Would you agree that music was an important factor throughout Ima Hogg’s life?
Yes, from early childhood, she was devoted to playing the piano. In the early 1900s she studied at the New York Conservatory of Music, perhaps the preeminent school in that field. From 1907 to 1908, she studied piano in Berlin but ever the pragmatist, she realized she was never going to be a top concert pianist. She returned to Houston and became an important, active protagonist in Houston’s musical institutions, culminating with the founding of the Houston Symphony in 1913. She nurtured and helped guide the symphony over the next half-century.

But, she still played the piano daily. At Bayou Bend she had two grand pianos, one in the first-floor drawing room and the other in her private, second-floor sitting room. When traveling, she even took a folding silent keyboard for daily practice.

That Ima Hogg collected Americana is well known. Yet I know she also collected in two other areas: Native American art and Modern European art. People might think it’s an odd mix of interests.
Not really. In both cases the collecting arose from an “aha” moment, the discovery of something new that aroused her interest. Also, collecting for a museum was always in the back of her mind.

In 1920 her first “aha” moment came when she realized one could collect Colonial American furniture. Then, in 1928 in Santa Fe, she saw for the first time wonderful native arts, and in her mind collecting them paralleled her idea that early American furniture could provide for Texans a bridge to America’s history. The collecting of European Modernism began with an “aha” moment in Moscow in 1929, when she saw important examples of French Modernism. At the outset of her Modernist collecting, she was asking dealers for—and was receiving—a museum discount, suggesting the collection was destined for a museum. And indeed she did give it to the MFAH in 1939.

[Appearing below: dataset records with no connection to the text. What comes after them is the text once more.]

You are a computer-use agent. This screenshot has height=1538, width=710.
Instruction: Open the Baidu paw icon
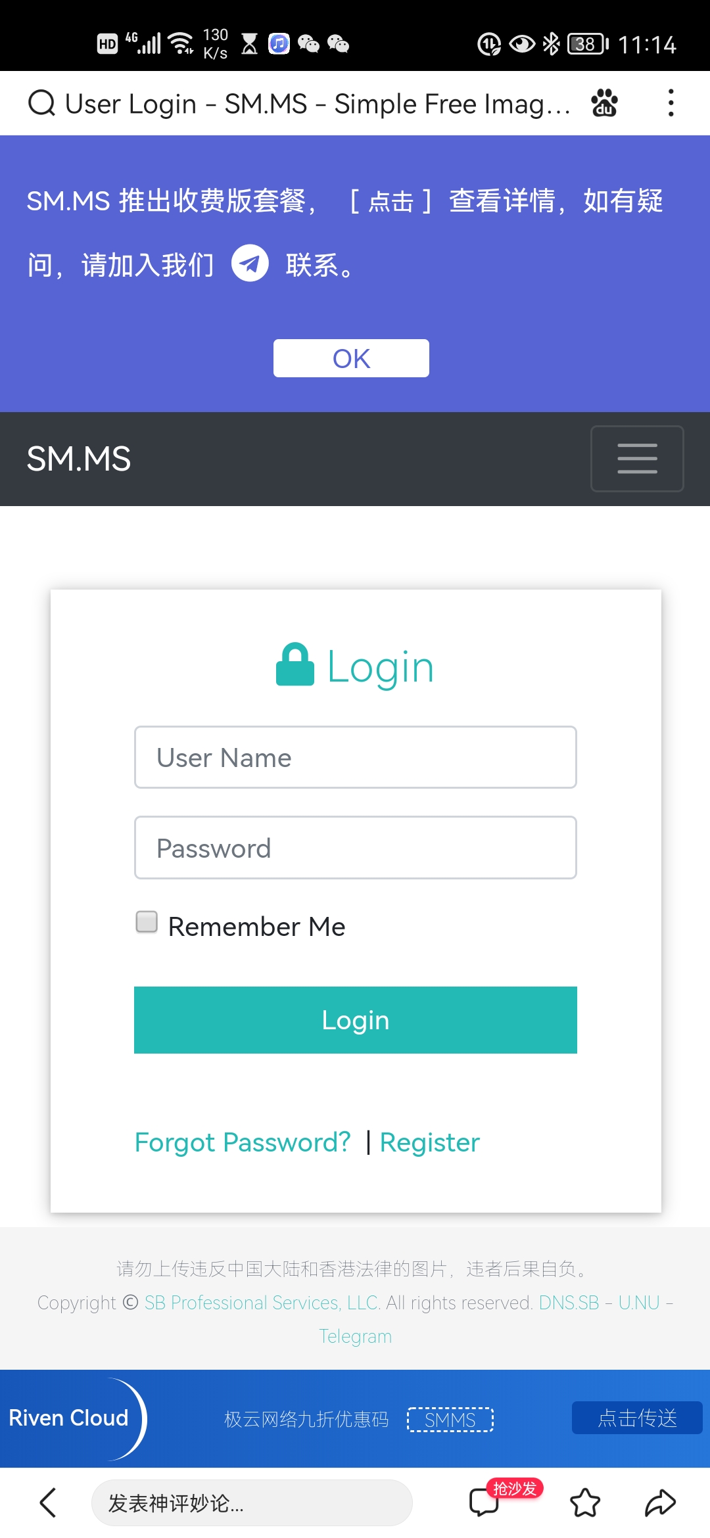coord(604,103)
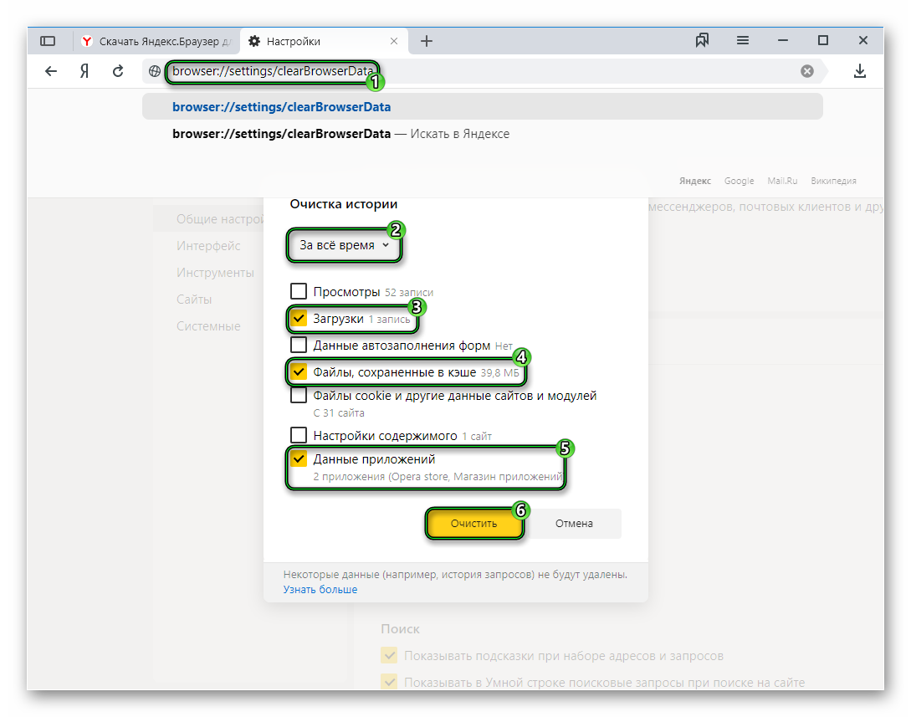Switch to Скачать Яндекс.Браузер tab
This screenshot has width=911, height=717.
point(157,41)
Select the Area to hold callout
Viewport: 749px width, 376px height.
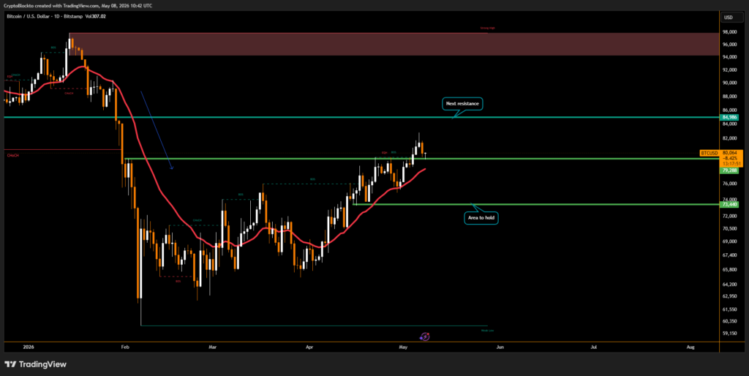481,218
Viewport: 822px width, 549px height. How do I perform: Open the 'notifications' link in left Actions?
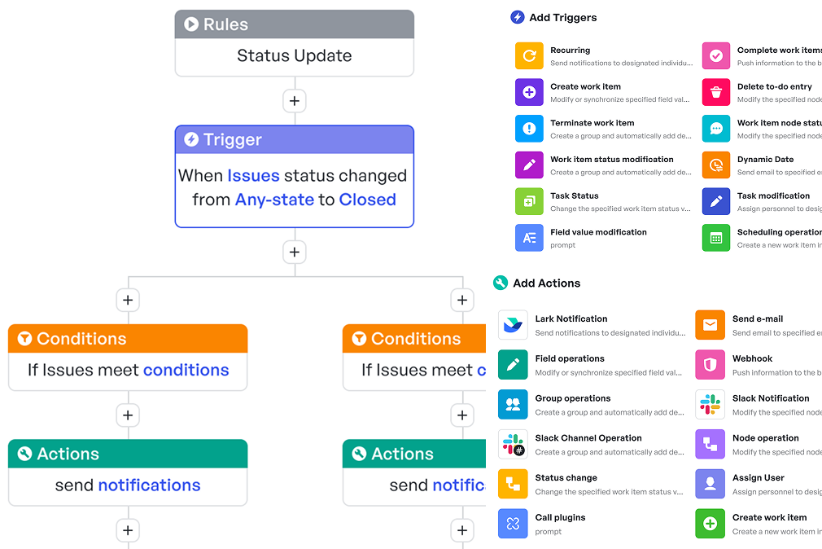point(149,485)
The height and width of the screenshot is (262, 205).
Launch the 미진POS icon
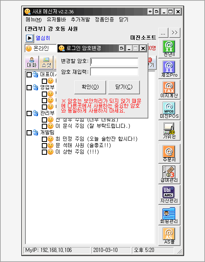pyautogui.click(x=169, y=110)
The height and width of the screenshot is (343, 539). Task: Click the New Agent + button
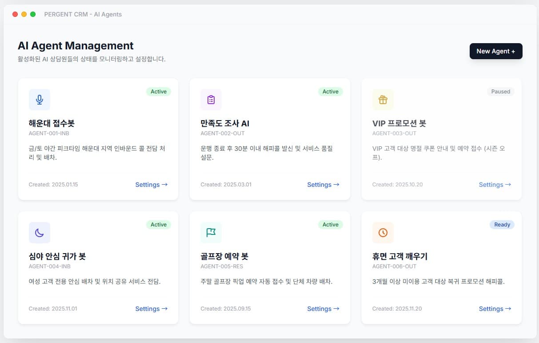pyautogui.click(x=496, y=51)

There is so much more you could share with us about Ima Hogg—both her private life and her civic accomplishments. And so you do in your wonderful new book, Ima Hogg: The Extraordinary Cultural Patron behind the Unusual Name. Do you think she would be supportive of the book were she alive today?
I would like to think so! At some level she must have wanted her story to be told, must have known it was one well worth telling. After all, she saved countless written materials and photographs: One university repository alone holds 320 boxes of letters and more than 1,300 photographs!